HEW's position, set forth in the Government’s Amicus Memorandum 12, seems to be that under its regulations, a “reduction of content” does not necessarily result from “reductions in the recognition of special needs.” The Department has, however, recognized both administratively and in the Government’s Memorandum that certain “special” needs should properly be regarded as part of the basic standard. Thus, while the memorandum suggests that payments for special diets or special attendants are extraordinary and not susceptible of averaging, it leaves open the question whether New York’s special grants have not been for recurring items which are basic.
See also former 18 NYCRR §351.2, Aspects of Eligibility. “Social investigation shall cover the following aspects of initial and continuing eligibility, (b) Need. Consideration shall be given to individual and family requirements for the items of basic maintenance and for items of special need. . . .” (Second emphasis added.)
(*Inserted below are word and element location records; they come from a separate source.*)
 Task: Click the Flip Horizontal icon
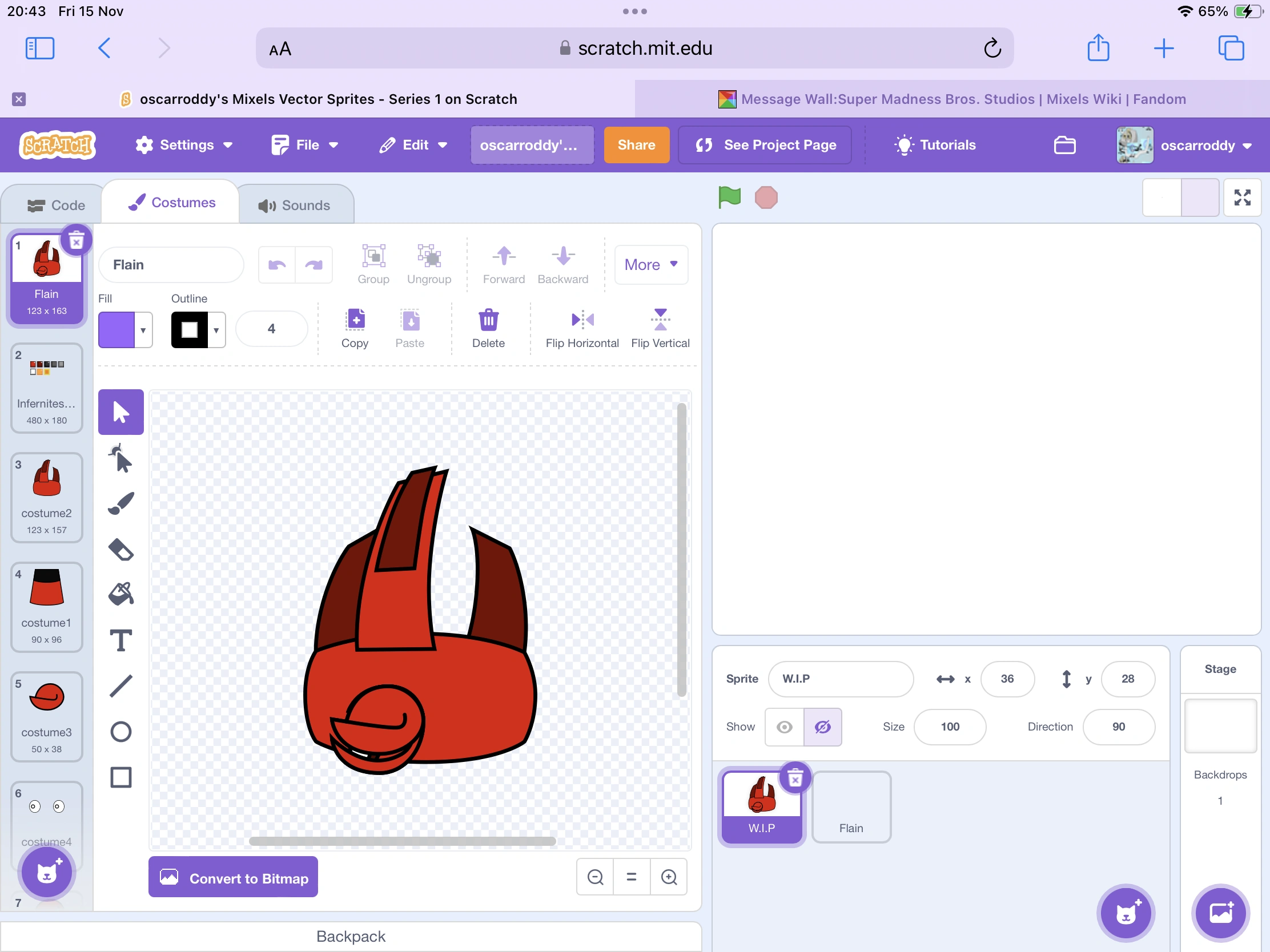pyautogui.click(x=582, y=320)
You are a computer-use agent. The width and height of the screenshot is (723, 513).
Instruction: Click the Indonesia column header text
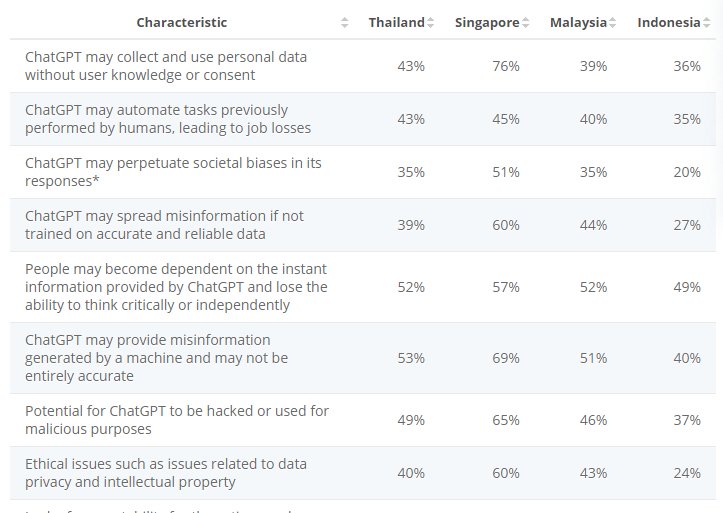[668, 23]
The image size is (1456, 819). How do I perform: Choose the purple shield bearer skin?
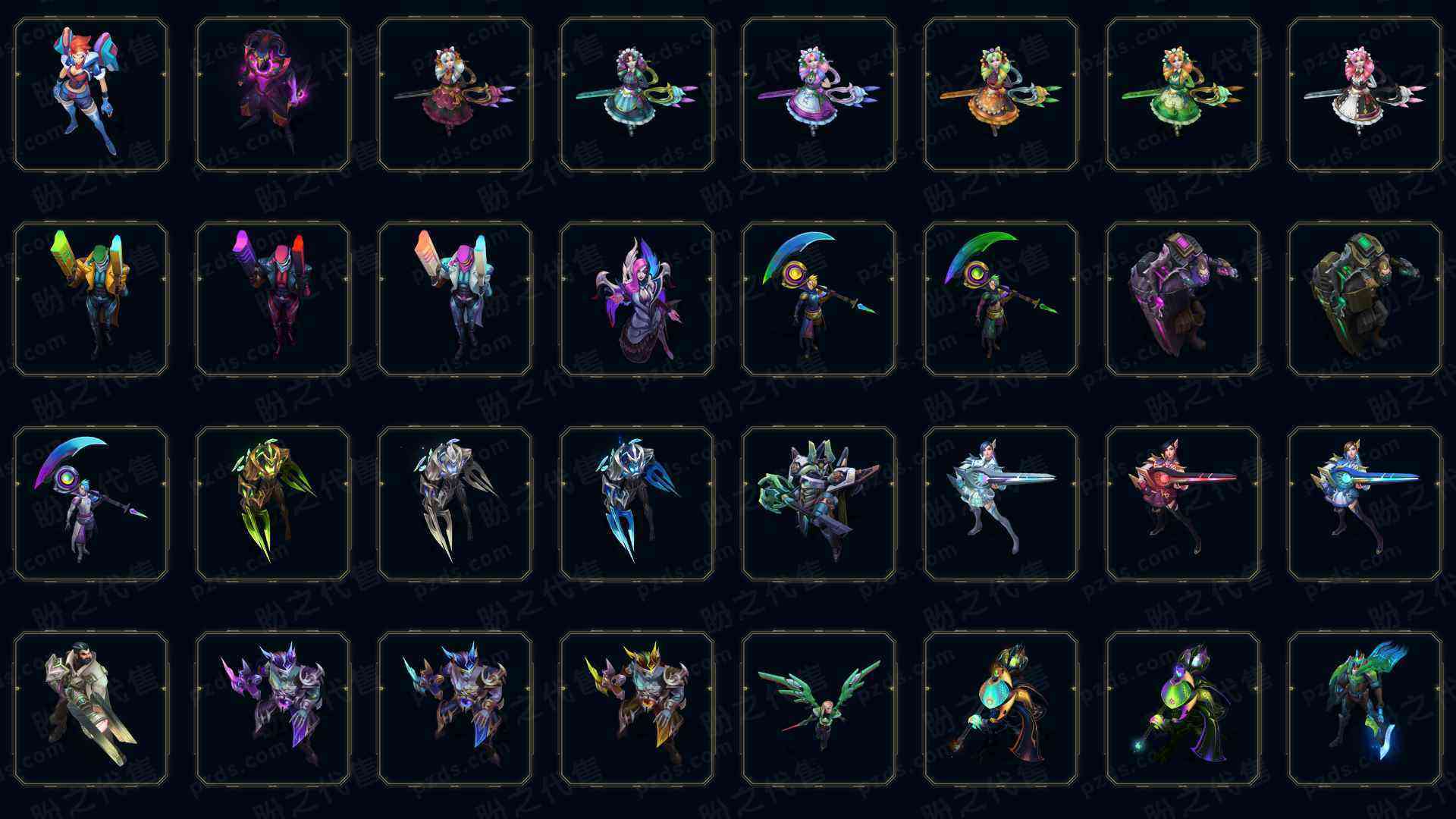[x=1183, y=299]
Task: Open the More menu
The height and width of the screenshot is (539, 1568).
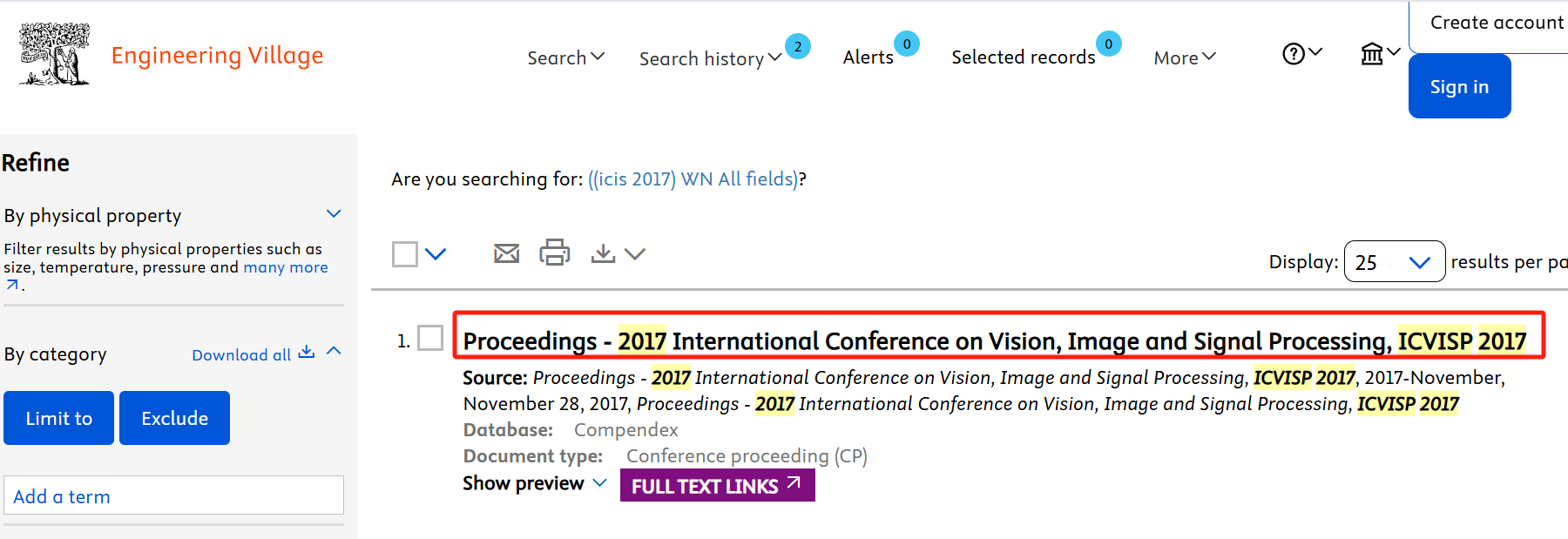Action: pos(1184,57)
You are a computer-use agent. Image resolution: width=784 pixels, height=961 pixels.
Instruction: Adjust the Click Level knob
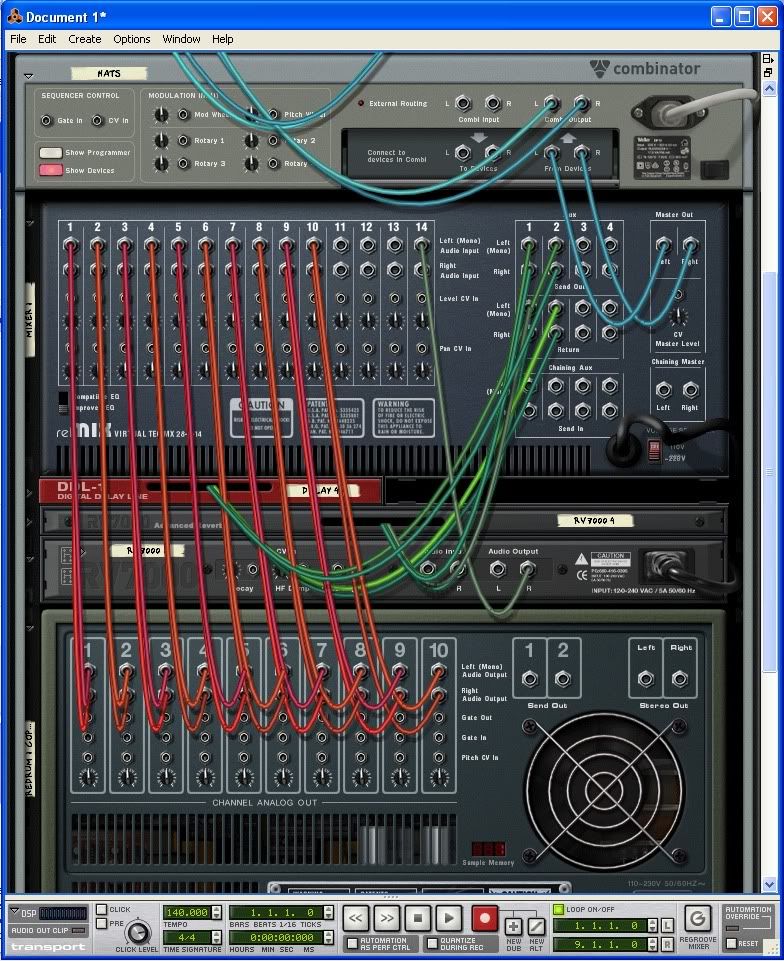click(139, 932)
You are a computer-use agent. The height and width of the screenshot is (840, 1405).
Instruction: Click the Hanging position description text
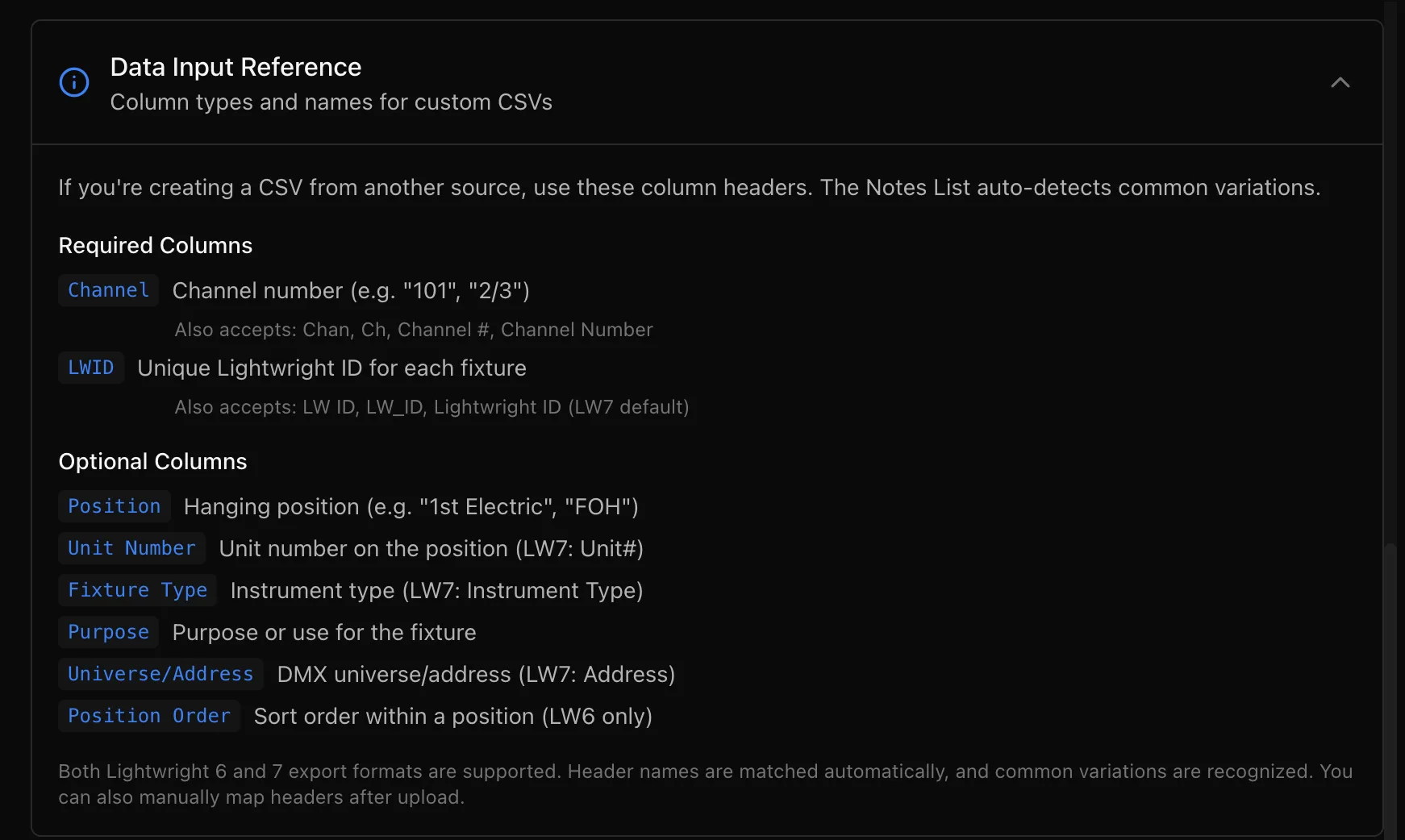[x=411, y=506]
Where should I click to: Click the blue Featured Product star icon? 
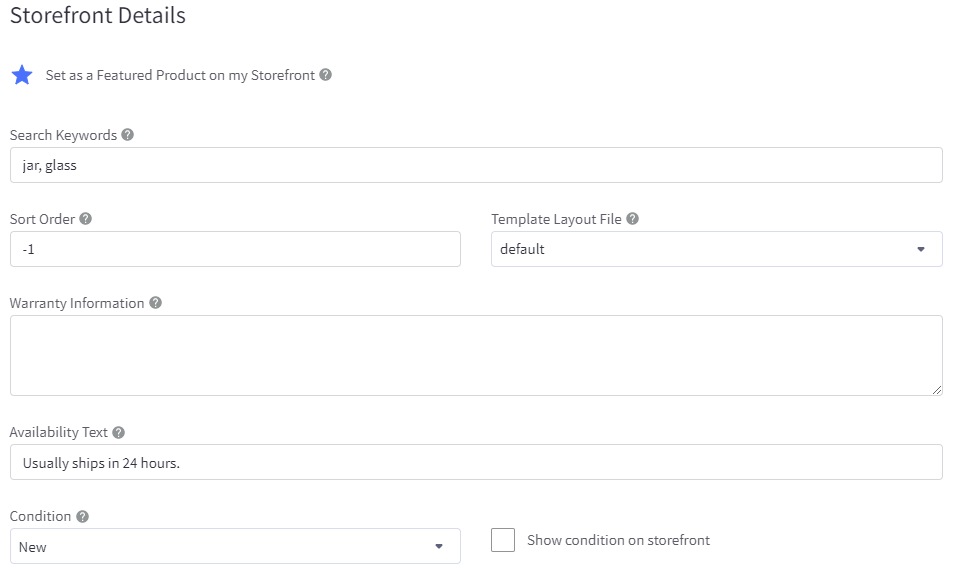(22, 76)
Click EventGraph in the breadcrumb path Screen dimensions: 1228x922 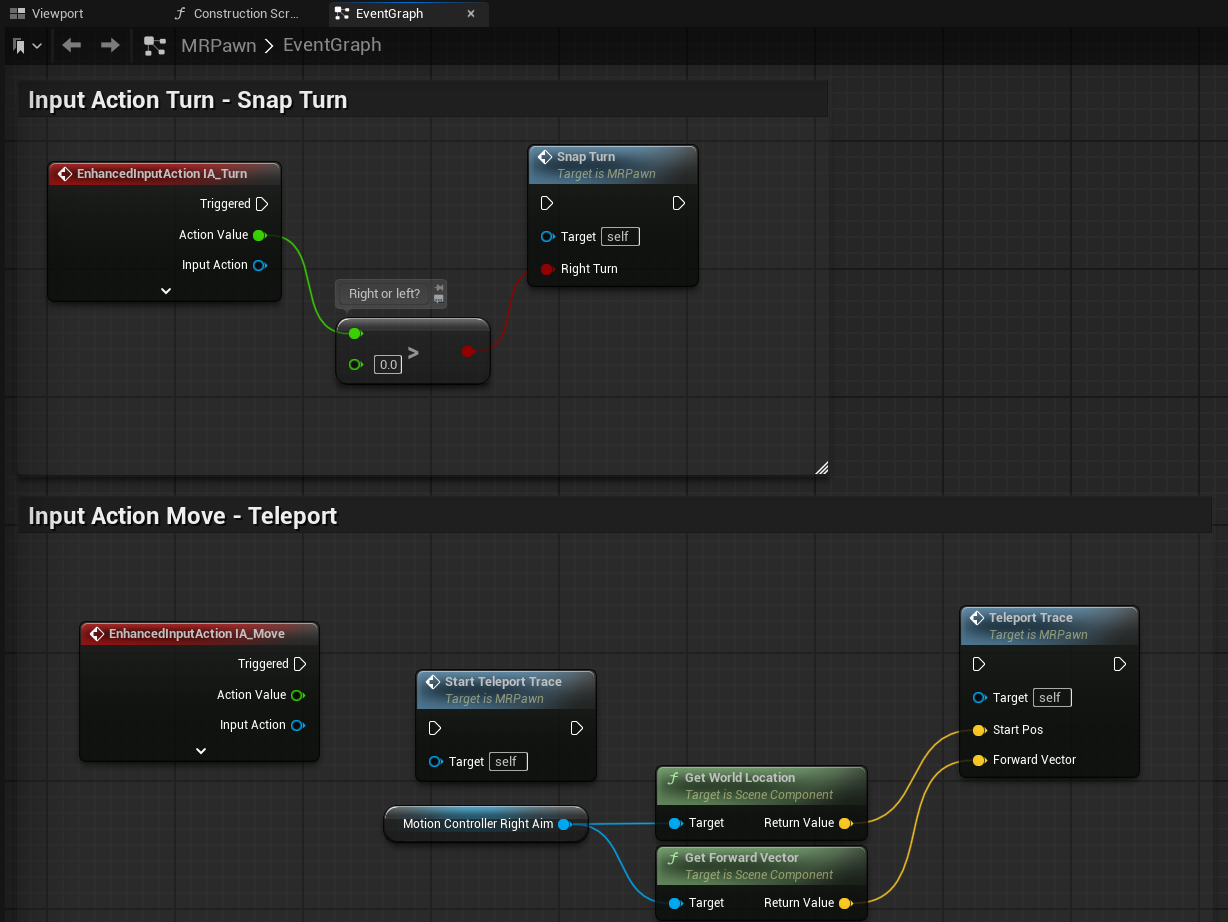(x=332, y=46)
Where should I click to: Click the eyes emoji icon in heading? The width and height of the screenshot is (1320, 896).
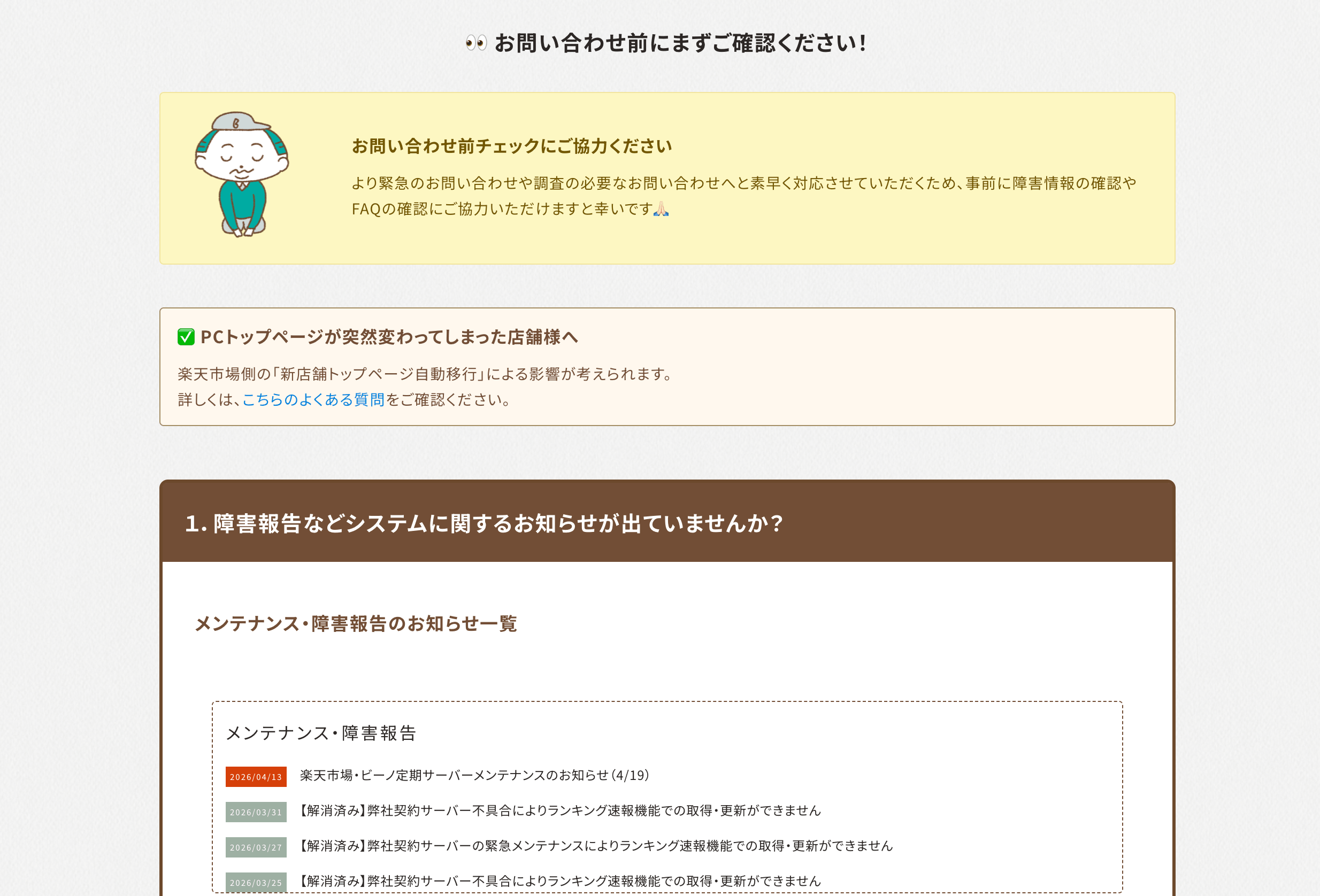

The judiciary is being called upon with increasing frequency to review not only the viability of state welfare procedures, e. g., Goldberg v. Kelly, ante, p. 254, and Wheeler v. Montgomery, ante, p. 280; Wyman v. James, 303 F. Supp. 935 (D. C. S. D. N. Y. 1969), prob. juris, noted, post, p. 904 (inspections of the house), but also the substance and structure of state programs and the validity of innumerable individual provisions. See, e. g., Shapiro v. Thompson, 394 U. S. 618 (1969) (residence requirements); King v. Smith, supra (substitute father); Solman v. Shapiro, 300 F. Supp. 409, aff’d, 396 U. S. 5 (1969); Lewis v. Stark, 312 F. Supp. 197 (D. C. N. D. Cal. 1968), prob. juris, noted, 396 U. S. 900 (1969) (“man-in-the-house rule”). At least two other actions have been instituted to review various aspects of state programs in light of the statutory provisions involved in this case. See Lampton v. Bonin, 299 F. Supp. 336, 304 F. Supp. 1384 (D. C. E. D. La. 1969); Jefferson v. Hackney, 304 F. Supp. 1332 (D. C. N. D. Tex. 1969); cf. Rothstein v. Wyman, 303 F. Supp. 339 (D. C. S. D. N. Y. 1969); Dandridge V. Williams, decided today, post, p. 471.